B9-Sperre: Pendler sollten ausweichen. Bauarbeiten machen Mitte September eine Sperre der Bundesstraße 9 zwischen Regelsbrunn und Haslau/Donau notwendig.

Von Josef Rittler. Erstellt am 24. August 2017 (05:49)
NÖ Straßenbauabteilung 2
Auf der Karte ist die Ausweichroute für den Durchzugsverkehr eingezeichnet: Pendlern zwischen Wien und Bratislava wird geraten, großräumig auf die A4 und A6 auszuweichen.

Ein weiterer Abschnitt der B9, diesmal zwischen Regelsbrunn und der Kreuzung mit der Rollfährenstraße vor Haslau/Donau, wird demnächst saniert. Von Montag, den 18. September, bis Freitag, den 13. Oktober, ist daher laut NÖ Straßenbauabteilung eine Sperre in diesem Bereich notwendig.

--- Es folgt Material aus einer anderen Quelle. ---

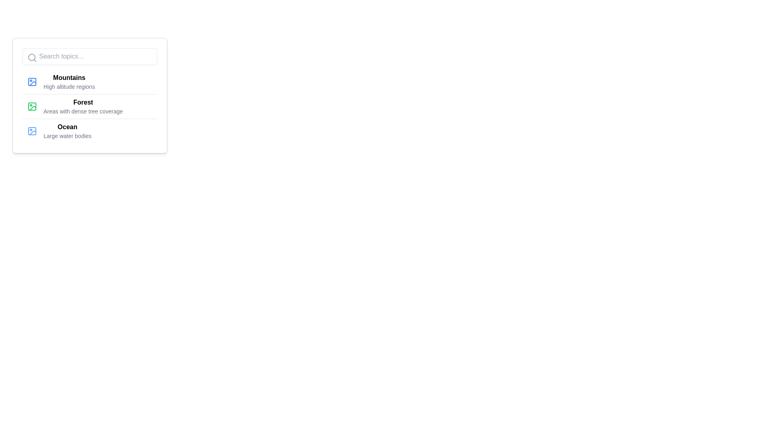 This screenshot has height=436, width=774. I want to click on the text label displaying 'Large water bodies' which is positioned under the 'Ocean' label in the 'Search topics' section, so click(67, 135).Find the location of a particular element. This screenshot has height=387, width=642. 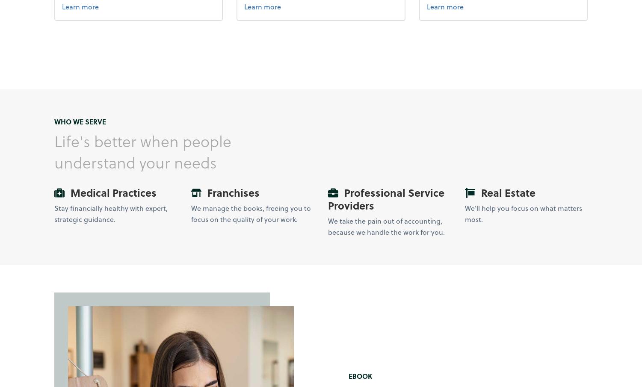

Die großräumige Umleitung des Durchzugsverkehrs erfolgt in Fahrtrichtung Wien ab Petronell-Carnuntum über Bruck nach Fischamend, in Richtung Bratislava wird gegenläufig von der Kreuzung B9-B60 in Fischamend aus umgeleitet. Ein Ausweichen über Scharndorf und Höflein war wegen der geringeren Fahrbahnbreite aus sicherheitstechnischen Gründen nicht möglich. Bei Problemen auf der gewählten Umleitungsroute steht diese Möglichkeit aber als Ausweichstrecke zur Verfügung. Pendler zwischen Wien und Bratislava sollten überhaupt großräumig über die Autobahnen A4 und A6 ausweichen.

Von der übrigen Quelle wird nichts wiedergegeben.